An attorney for some of the petitioners called the letter an "inappropriate" effort to pressure his clients to back down. The Vatican did not publicly respond to Shapiro.

In a statement released after the  comments from Rome on Thursday, the attorney general said: "I appreciate the validation of our work in Pennsylvania and the expression of remorse on behalf of Pope Francis. I hope that under the Holy Father's leadership, the church will now embrace and support the grand jury's recommendations."

The Vatican remarks noted that many of the instances of abuse detailed in the report are decades old, which spokesman Greg Burke said was a testament to reforms made by the church after what was to become a global focus on clergy sex abuse first flared in Boston in 2002.

Late that year, the U.S. Conference of Catholic Bishops adopted a charter aimed at protecting children. The bishops have since revised it multiple times, and cited those improvements this week in the fallout of the Pennsylvania investigation.

"We pledge to maintain transparency and to provide for the permanent removal of offenders from ministry, and to maintain safe environments for everyone," said the statement signed by the conference's president, Cardinal Daniel N. DiNardo of the Galveston-Houston Archdiocese, who previously held posts in the Diocese of Pittsburgh.

"As a body of bishops, we are shamed by and sorry for the sins and omissions by Catholic priests and Catholic bishops," DiNardo wrote.
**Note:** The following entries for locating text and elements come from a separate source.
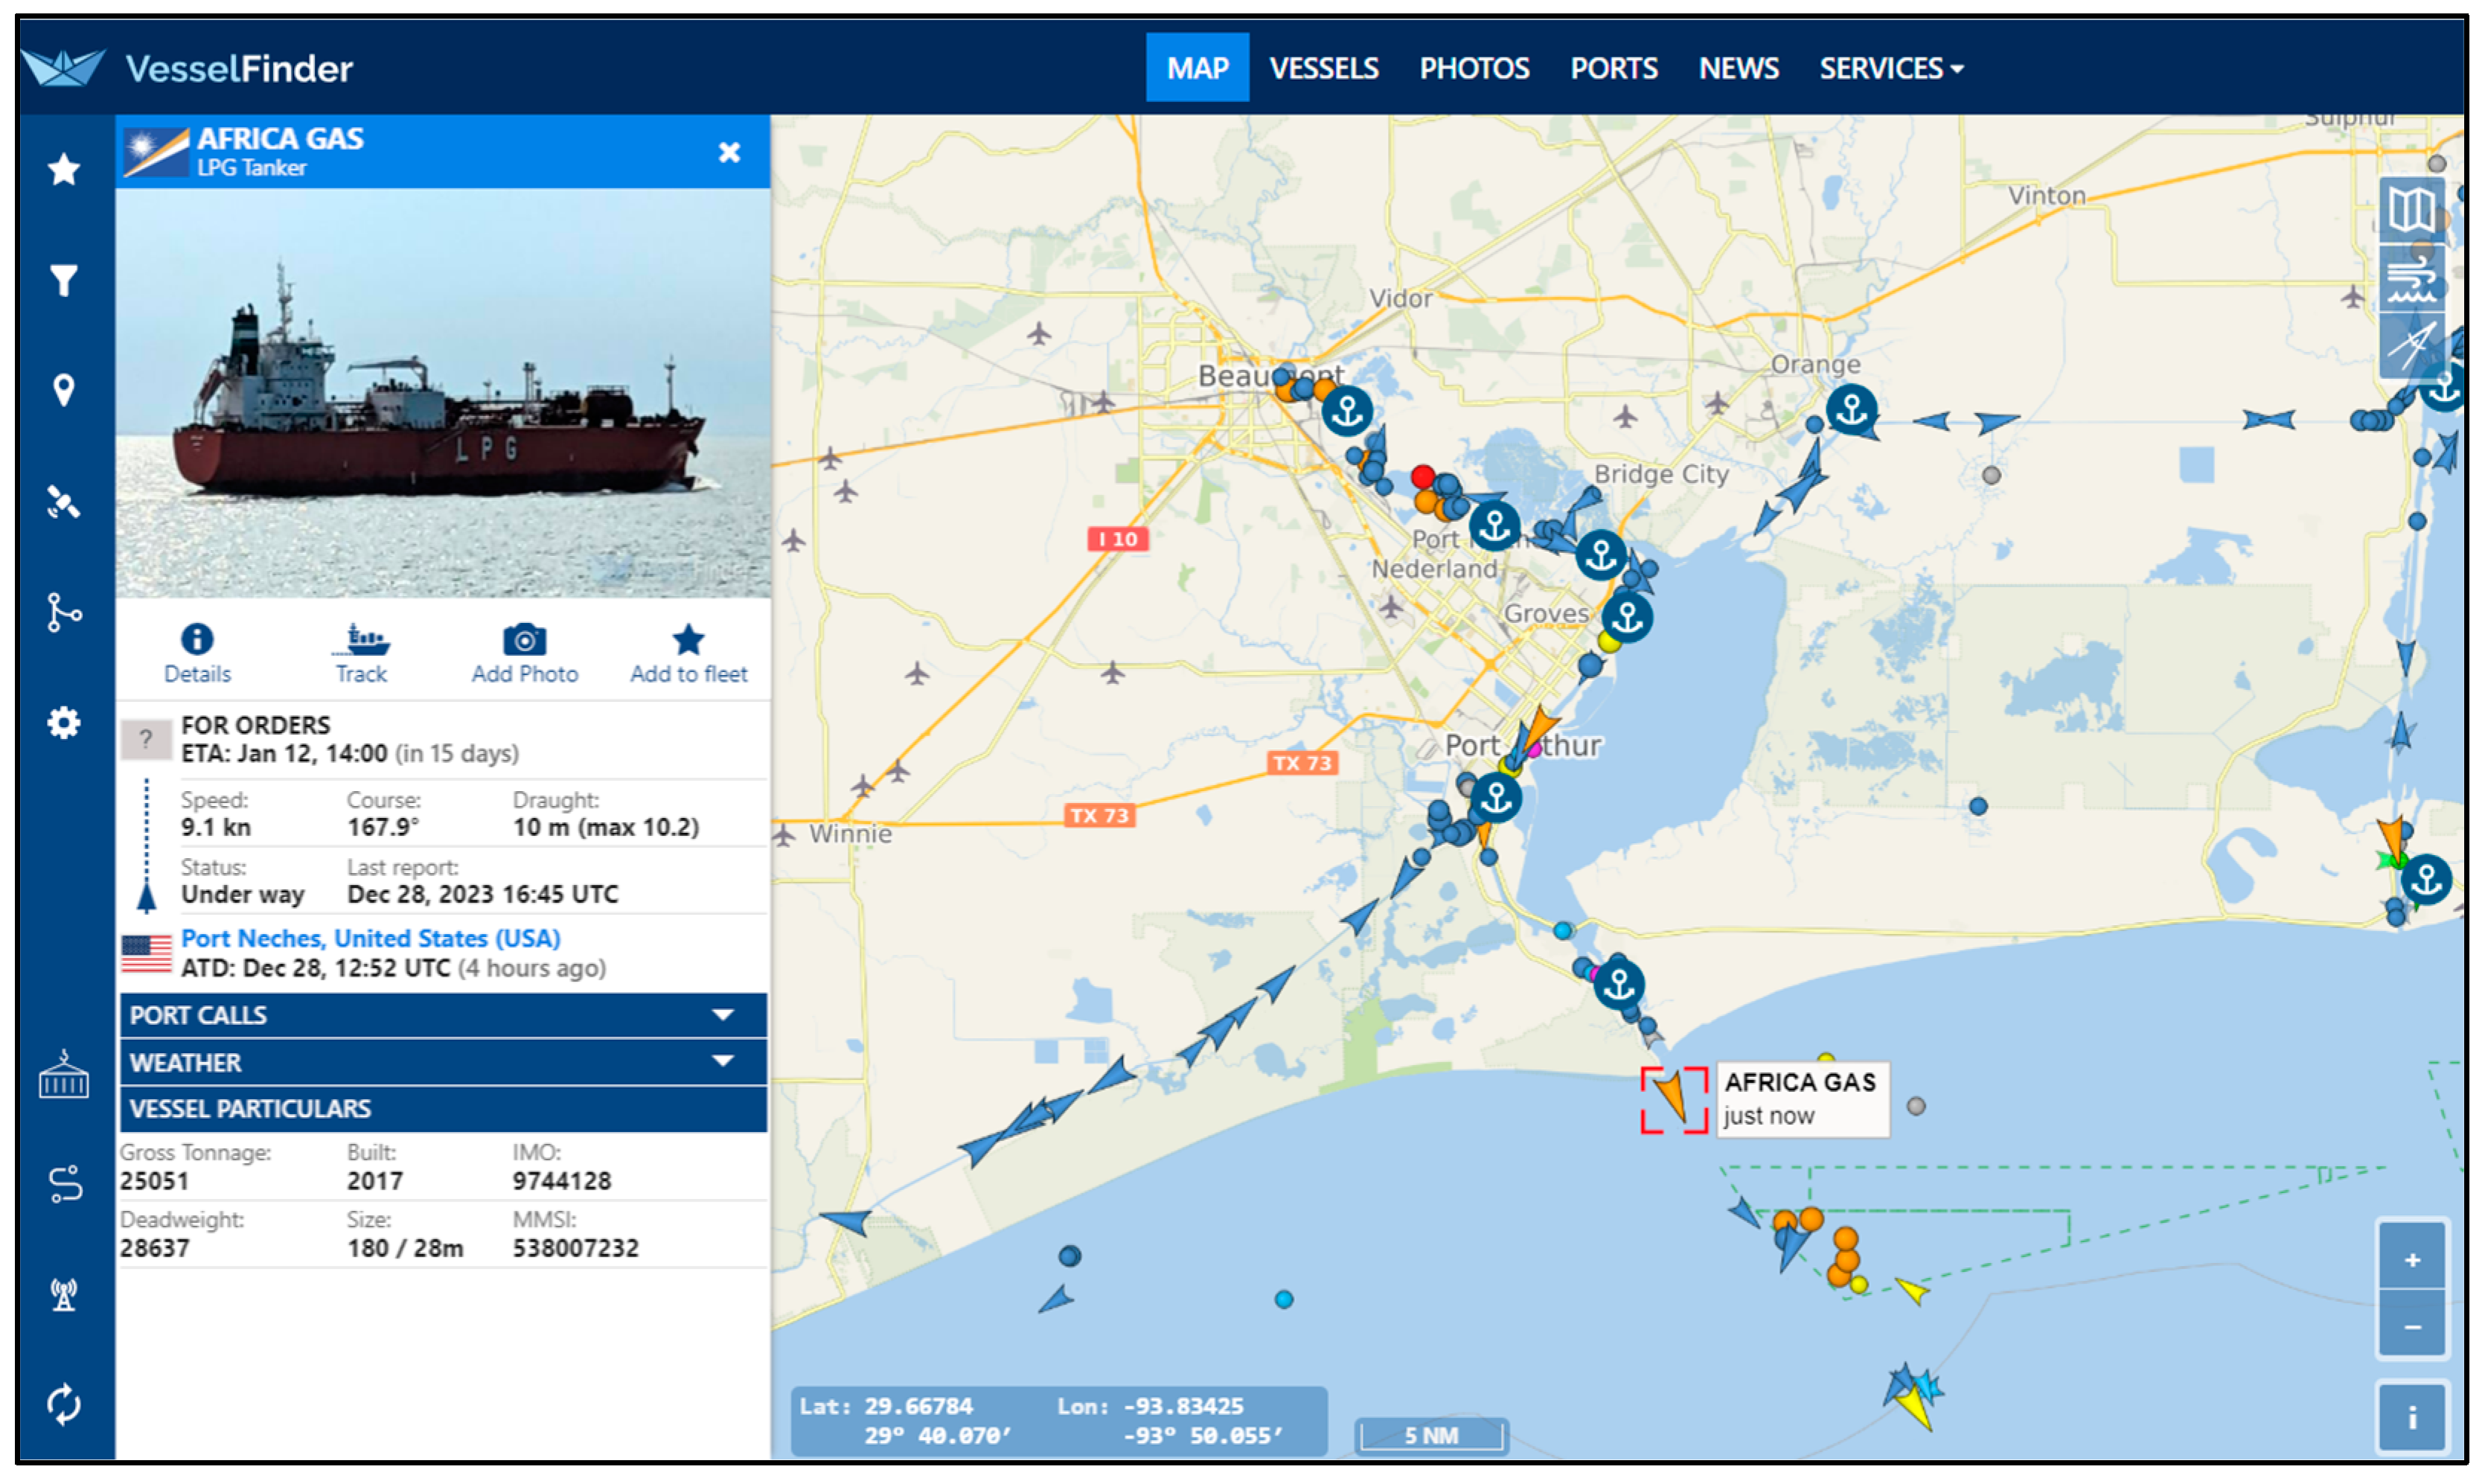Open the PORTS tab
The height and width of the screenshot is (1484, 2488).
pyautogui.click(x=1613, y=68)
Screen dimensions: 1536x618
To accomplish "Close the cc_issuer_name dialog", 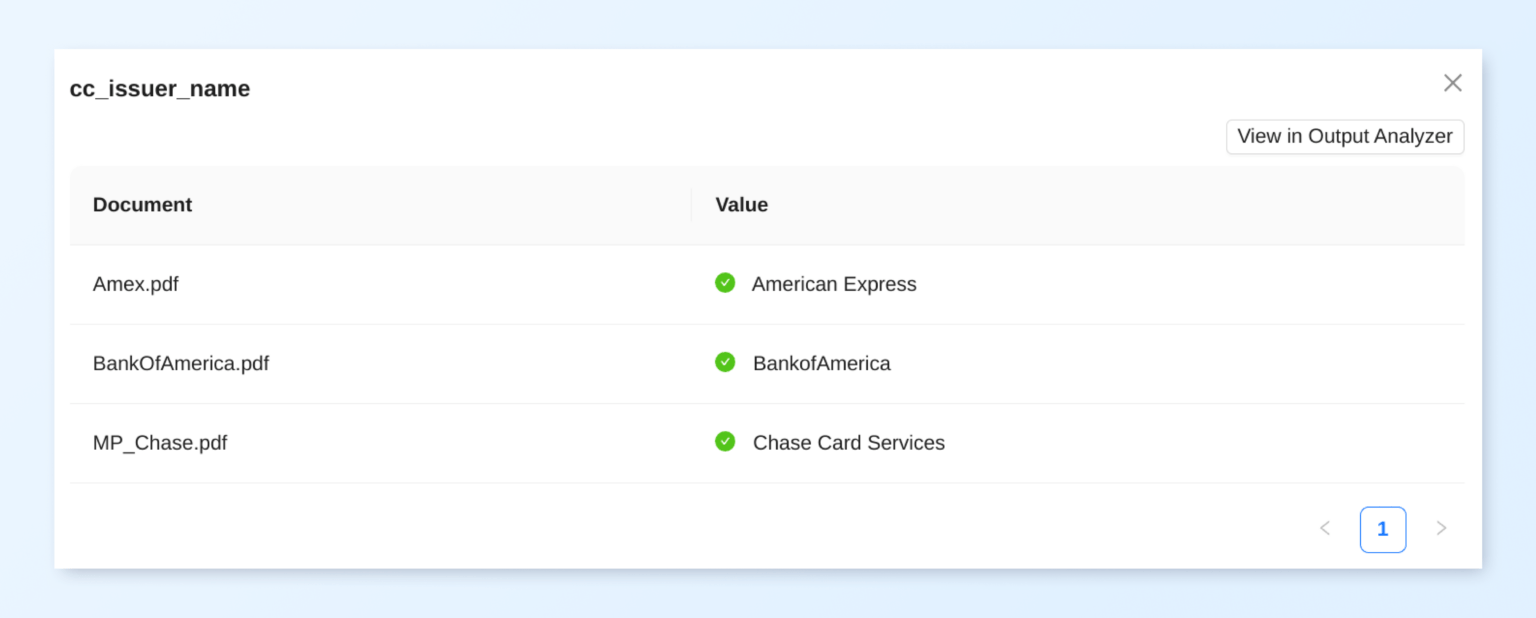I will pos(1452,83).
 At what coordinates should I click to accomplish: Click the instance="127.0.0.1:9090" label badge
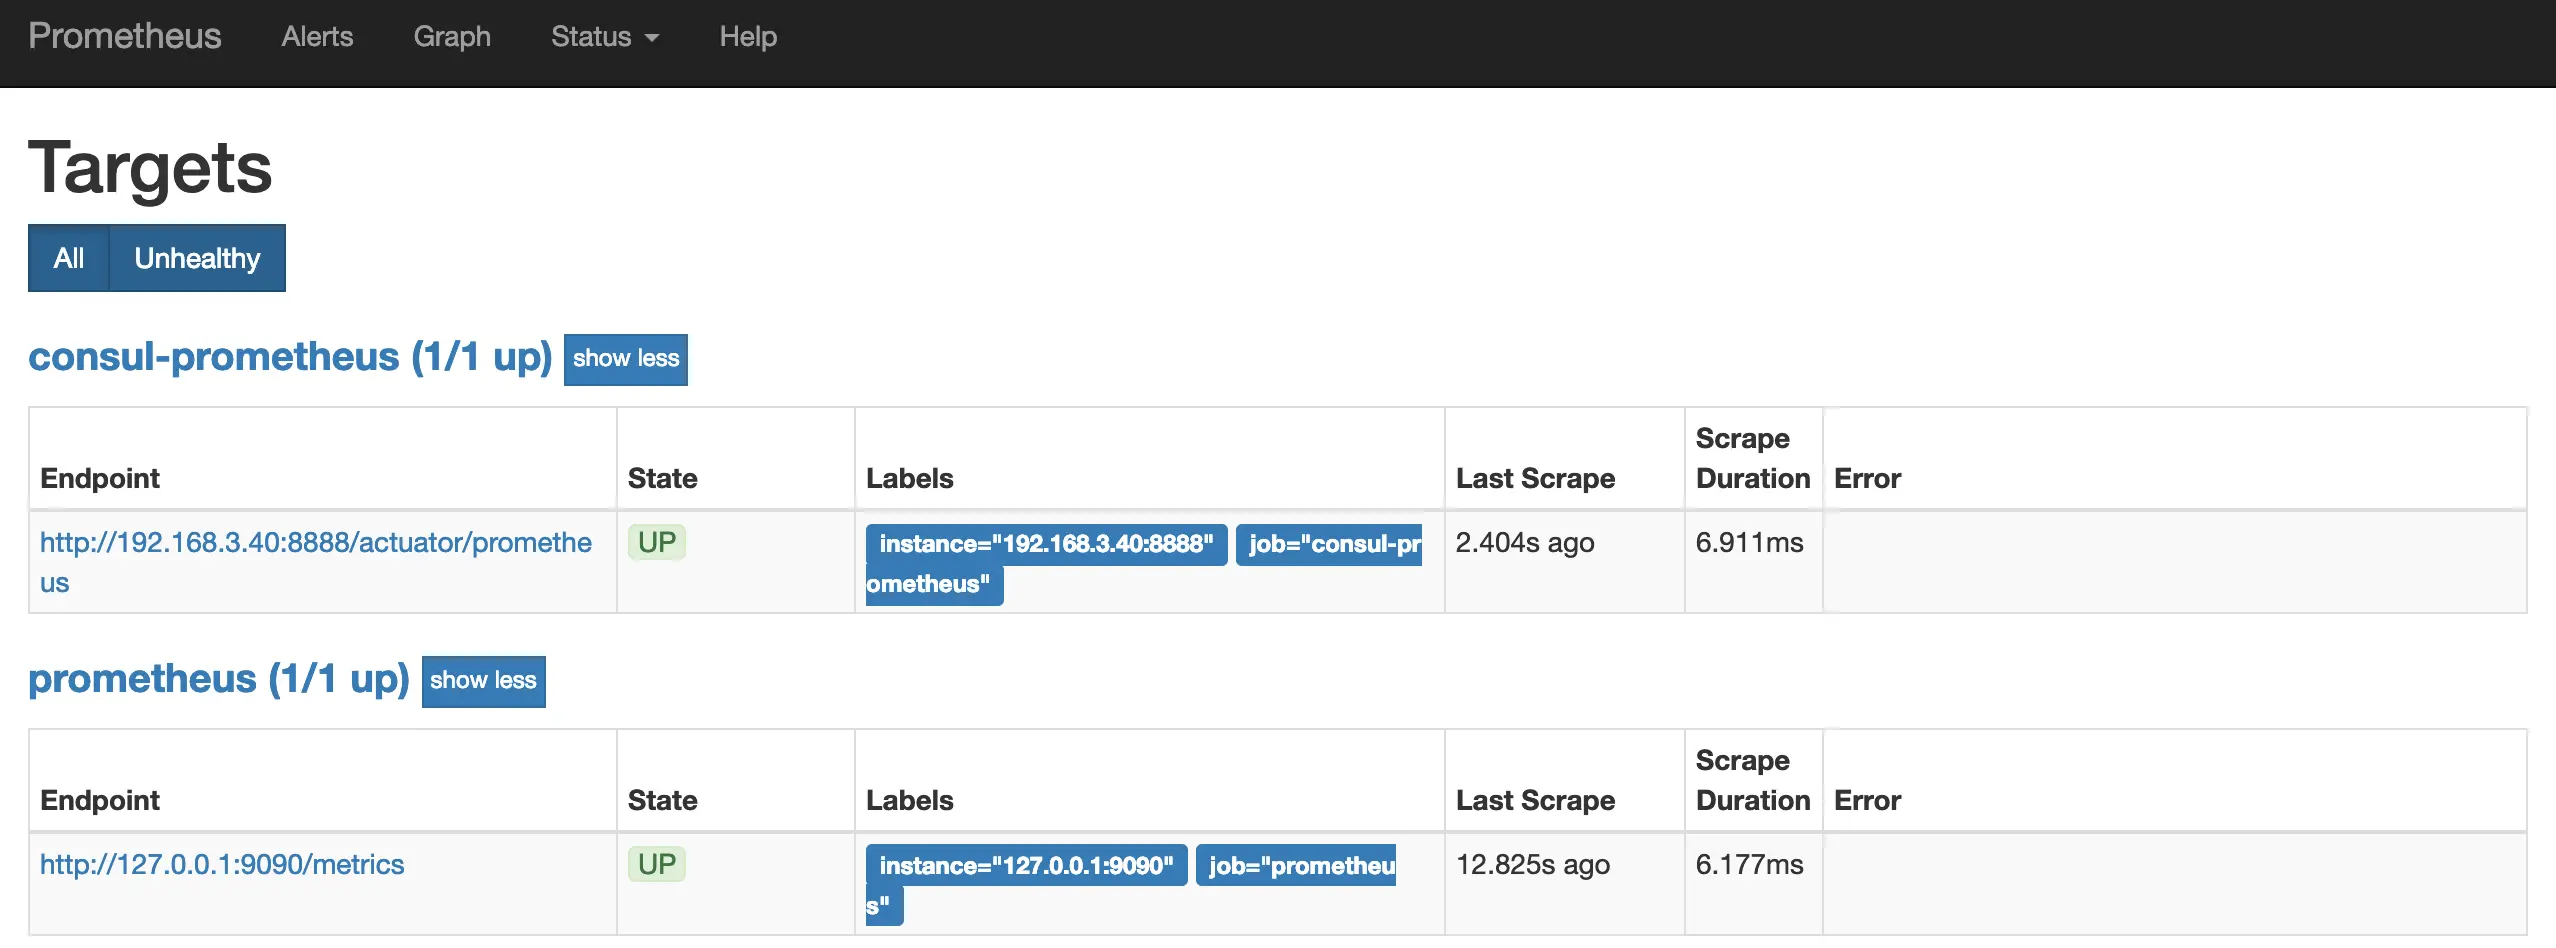[x=1026, y=866]
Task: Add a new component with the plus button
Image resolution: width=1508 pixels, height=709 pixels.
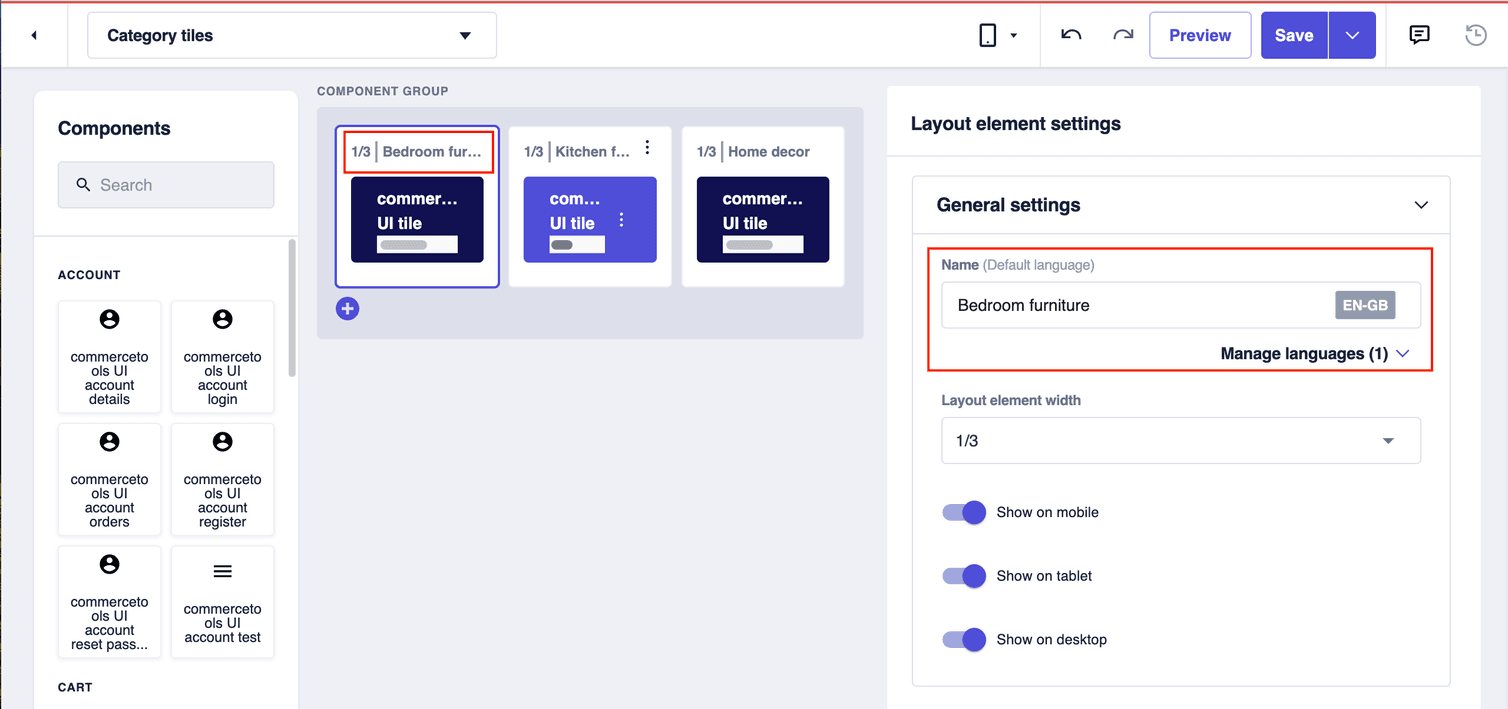Action: click(x=347, y=308)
The grand jury's findings also have drawn criticism. Some of the priests mentioned in the report have challenged their accuracy. The Catholic League, a New York-based advocacy group, issued an 11-page report Thursday attacking the Pennsylvania investigation and its findings.

And in Washington, a spokesman for Wuerl, who was cited more than 200 times in the report, sought to counter its depiction of him. His spokesperson, Ed McFadden, also specifically targeted Shapiro, arguing on Tuesday that the attorney general "was more concerned with getting this report out than getting it right."

In its aftermath, the archdiocese created a website, TheWuerlRecord.com. McFadden said the site was intended to help inform journalists who do not typically cover the Catholic Church or the cardinal but were writing about the report.

But it was quickly criticized by some who thought it was inappropriate or read like a script from a politician. McFadden took the website down late Wednesday, the day before the Vatican statement.

"I read the criticism," McFadden said, "and I thought that this is going to be one more distraction."